# Task directions:
Reproduce only the lines of the material below that start at the line containing "[10] (244, 266)" and stop at the line containing "Rocío Jurado 'La más Grande' (255, 2022)". Keep both end lines.

# Data shown:
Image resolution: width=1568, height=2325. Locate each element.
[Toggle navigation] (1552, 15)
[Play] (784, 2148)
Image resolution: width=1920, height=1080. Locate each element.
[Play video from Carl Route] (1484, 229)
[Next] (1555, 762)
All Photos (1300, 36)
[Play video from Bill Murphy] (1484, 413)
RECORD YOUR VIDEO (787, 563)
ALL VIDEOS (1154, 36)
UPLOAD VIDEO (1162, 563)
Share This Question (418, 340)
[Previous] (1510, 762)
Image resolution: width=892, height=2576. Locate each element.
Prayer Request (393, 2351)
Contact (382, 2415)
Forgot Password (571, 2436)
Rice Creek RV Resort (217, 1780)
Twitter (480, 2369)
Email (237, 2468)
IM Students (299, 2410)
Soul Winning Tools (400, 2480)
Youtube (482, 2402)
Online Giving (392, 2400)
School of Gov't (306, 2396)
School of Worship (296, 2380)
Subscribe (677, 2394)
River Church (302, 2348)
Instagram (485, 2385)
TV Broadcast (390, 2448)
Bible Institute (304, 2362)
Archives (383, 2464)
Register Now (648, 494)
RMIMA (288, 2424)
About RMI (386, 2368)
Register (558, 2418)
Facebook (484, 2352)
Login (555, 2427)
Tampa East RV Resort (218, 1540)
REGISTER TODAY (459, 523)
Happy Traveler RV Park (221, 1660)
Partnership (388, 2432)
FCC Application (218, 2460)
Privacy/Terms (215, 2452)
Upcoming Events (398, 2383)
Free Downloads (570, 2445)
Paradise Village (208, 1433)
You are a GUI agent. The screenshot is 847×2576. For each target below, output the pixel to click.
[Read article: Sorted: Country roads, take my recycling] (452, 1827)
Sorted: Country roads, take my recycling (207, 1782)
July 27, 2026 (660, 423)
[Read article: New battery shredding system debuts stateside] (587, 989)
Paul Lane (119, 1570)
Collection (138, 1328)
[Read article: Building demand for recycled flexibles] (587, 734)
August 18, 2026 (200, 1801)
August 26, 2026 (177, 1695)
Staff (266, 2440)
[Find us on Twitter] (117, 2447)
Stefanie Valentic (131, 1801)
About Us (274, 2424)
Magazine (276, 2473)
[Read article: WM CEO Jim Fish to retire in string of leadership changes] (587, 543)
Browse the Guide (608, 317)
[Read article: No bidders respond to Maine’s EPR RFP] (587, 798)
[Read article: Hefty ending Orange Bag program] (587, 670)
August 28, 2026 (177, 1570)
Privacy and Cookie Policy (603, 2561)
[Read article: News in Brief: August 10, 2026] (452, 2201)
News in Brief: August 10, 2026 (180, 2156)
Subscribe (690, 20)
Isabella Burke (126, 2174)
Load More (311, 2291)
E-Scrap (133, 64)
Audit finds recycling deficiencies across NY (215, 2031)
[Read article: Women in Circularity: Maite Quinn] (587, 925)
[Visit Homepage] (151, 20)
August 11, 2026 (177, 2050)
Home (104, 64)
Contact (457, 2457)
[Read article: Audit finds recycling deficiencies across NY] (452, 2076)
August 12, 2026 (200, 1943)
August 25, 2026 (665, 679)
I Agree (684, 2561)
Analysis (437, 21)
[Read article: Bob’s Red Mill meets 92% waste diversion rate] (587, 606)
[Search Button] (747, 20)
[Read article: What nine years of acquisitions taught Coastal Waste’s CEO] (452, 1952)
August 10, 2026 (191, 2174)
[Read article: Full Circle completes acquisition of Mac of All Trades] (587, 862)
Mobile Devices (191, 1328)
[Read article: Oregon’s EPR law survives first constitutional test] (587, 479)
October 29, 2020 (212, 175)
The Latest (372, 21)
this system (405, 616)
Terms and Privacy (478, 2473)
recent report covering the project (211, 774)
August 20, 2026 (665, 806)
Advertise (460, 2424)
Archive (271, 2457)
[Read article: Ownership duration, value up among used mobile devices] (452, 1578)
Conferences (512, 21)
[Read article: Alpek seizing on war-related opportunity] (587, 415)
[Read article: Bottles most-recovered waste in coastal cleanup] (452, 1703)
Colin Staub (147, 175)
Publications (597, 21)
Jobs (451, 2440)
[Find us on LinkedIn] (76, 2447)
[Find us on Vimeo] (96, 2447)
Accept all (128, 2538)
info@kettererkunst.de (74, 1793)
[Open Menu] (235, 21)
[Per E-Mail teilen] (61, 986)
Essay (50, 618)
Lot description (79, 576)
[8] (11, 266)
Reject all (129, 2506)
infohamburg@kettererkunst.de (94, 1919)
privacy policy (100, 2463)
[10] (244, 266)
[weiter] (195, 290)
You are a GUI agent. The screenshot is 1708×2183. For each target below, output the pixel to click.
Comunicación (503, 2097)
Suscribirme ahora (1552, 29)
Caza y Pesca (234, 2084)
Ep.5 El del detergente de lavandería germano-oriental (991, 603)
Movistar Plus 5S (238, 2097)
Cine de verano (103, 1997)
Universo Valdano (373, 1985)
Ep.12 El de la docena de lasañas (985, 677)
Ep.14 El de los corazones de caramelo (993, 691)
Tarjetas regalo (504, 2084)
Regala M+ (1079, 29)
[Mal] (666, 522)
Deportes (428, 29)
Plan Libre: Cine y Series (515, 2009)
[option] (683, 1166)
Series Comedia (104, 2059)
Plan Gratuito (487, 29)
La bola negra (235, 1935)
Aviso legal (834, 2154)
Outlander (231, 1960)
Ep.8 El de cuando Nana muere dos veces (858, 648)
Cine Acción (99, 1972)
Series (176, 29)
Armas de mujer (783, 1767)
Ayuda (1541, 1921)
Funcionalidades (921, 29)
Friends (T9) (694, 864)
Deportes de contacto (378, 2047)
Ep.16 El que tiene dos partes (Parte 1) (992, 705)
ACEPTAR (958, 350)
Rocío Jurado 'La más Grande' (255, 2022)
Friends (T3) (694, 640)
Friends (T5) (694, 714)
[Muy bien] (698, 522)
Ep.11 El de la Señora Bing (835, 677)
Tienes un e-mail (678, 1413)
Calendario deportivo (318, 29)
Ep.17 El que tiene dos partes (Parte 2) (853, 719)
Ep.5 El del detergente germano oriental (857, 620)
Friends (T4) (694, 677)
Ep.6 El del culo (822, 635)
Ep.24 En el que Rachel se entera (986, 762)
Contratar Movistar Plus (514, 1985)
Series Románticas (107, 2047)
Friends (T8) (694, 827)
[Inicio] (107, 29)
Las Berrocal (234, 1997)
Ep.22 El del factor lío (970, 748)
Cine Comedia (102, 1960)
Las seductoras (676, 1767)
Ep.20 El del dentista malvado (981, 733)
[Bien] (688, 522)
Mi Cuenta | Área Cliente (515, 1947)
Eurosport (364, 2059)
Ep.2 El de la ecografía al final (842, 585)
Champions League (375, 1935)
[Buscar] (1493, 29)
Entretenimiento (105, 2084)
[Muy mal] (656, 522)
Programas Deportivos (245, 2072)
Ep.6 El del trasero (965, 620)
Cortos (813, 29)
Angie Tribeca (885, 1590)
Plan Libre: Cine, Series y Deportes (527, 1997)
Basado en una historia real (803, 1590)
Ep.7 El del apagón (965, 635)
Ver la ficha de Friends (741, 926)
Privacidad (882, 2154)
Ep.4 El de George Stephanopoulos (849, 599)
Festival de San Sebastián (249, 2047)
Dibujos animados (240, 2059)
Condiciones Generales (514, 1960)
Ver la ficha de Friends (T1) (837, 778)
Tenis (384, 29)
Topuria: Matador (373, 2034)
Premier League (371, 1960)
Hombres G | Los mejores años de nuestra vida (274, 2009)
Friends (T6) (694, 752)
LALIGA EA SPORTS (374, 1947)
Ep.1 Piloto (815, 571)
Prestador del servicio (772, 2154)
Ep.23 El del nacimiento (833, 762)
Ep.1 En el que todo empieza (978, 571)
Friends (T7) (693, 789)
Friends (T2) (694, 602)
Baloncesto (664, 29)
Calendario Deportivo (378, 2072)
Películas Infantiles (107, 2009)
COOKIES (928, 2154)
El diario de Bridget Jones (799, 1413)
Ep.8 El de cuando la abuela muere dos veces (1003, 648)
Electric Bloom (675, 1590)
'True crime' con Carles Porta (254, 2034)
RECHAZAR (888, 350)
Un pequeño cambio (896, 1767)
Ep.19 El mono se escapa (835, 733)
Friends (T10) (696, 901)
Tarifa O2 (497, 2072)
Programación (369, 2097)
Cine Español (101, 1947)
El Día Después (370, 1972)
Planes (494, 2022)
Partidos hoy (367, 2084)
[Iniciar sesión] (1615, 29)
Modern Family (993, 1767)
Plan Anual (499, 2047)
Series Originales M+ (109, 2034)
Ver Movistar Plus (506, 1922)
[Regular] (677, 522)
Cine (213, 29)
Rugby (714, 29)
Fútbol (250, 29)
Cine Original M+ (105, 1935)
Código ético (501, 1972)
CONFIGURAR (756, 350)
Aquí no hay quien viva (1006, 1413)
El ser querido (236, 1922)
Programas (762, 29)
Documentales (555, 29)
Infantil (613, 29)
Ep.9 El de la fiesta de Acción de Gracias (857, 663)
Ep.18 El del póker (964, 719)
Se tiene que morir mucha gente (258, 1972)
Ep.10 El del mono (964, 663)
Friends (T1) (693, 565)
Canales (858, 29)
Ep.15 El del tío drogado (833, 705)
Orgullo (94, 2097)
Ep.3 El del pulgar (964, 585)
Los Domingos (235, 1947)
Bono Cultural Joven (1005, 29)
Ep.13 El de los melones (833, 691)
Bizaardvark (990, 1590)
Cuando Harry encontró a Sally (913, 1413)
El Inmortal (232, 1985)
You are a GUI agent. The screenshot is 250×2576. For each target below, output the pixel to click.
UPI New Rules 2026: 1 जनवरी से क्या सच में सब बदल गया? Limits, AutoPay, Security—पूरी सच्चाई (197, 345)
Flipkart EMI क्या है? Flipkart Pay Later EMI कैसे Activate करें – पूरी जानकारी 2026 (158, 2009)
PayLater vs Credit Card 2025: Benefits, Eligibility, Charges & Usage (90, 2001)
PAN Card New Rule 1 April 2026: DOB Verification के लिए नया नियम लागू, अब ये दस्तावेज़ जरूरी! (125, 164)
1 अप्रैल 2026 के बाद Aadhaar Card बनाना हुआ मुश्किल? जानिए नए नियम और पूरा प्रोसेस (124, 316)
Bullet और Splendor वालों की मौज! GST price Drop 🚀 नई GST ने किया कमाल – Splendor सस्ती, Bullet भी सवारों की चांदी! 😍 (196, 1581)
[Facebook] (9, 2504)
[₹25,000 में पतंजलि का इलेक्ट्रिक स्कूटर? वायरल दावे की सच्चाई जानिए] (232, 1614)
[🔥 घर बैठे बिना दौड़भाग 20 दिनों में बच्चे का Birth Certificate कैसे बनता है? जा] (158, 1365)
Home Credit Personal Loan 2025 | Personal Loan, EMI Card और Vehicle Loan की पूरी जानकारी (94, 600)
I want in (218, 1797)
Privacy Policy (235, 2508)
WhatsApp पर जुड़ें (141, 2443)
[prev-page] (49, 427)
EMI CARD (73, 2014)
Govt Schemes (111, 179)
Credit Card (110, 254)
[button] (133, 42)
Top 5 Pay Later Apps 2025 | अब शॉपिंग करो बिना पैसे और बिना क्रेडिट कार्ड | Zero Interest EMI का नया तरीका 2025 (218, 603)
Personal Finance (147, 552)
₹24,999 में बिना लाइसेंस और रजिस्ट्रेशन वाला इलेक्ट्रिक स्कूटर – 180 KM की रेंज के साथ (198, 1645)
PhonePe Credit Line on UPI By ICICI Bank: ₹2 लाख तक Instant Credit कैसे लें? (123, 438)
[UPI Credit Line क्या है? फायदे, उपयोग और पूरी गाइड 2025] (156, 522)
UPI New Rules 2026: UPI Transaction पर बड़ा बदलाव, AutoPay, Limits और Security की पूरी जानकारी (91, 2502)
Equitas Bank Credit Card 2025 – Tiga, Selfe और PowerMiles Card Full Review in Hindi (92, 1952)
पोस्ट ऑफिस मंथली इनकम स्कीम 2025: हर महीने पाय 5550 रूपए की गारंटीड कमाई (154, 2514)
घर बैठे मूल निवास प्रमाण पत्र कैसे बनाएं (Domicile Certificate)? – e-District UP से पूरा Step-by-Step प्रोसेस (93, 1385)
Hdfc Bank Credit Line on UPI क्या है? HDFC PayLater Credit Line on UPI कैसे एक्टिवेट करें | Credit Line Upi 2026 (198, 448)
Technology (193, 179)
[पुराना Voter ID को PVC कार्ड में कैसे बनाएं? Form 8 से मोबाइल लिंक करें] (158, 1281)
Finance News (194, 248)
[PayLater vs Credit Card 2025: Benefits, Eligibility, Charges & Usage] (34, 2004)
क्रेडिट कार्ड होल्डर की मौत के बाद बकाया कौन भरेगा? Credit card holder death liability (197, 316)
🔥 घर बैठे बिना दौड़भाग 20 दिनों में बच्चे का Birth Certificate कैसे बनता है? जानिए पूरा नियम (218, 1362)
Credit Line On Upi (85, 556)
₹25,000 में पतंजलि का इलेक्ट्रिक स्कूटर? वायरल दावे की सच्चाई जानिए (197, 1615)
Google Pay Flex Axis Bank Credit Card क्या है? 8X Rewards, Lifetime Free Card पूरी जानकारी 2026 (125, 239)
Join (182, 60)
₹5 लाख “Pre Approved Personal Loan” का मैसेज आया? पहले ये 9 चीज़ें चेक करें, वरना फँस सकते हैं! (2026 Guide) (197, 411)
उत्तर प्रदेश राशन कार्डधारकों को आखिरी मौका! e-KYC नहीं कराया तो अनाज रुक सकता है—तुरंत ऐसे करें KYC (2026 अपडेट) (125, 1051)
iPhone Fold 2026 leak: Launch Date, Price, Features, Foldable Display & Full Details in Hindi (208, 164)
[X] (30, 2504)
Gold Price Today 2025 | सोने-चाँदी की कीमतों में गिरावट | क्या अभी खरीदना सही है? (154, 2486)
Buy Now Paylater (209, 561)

# Written solution:
[10] (244, 266)
[weiter] (195, 290)
You are a GUI agent. The screenshot is 1708×2183. For each target below, output the pixel to click.
Comunicación (503, 2097)
Suscribirme ahora (1552, 29)
Caza y Pesca (234, 2084)
Ep.5 El del detergente de lavandería germano-oriental (991, 603)
Movistar Plus 5S (238, 2097)
Cine de verano (103, 1997)
Universo Valdano (373, 1985)
Ep.12 El de la docena de lasañas (985, 677)
Ep.14 El de los corazones de caramelo (993, 691)
Tarjetas regalo (504, 2084)
Regala M+ (1079, 29)
[Mal] (666, 522)
Deportes (428, 29)
Plan Libre: Cine y Series (515, 2009)
[option] (683, 1166)
Series Comedia (104, 2059)
Plan Gratuito (487, 29)
La bola negra (235, 1935)
Aviso legal (834, 2154)
Outlander (231, 1960)
Ep.8 El de cuando Nana muere dos veces (858, 648)
Cine Acción (99, 1972)
Series (176, 29)
Armas de mujer (783, 1767)
Ayuda (1541, 1921)
Funcionalidades (921, 29)
Friends (T9) (694, 864)
Deportes de contacto (378, 2047)
Ep.16 El que tiene dos partes (Parte 1) (992, 705)
ACEPTAR (958, 350)
Rocío Jurado 'La más Grande' (255, 2022)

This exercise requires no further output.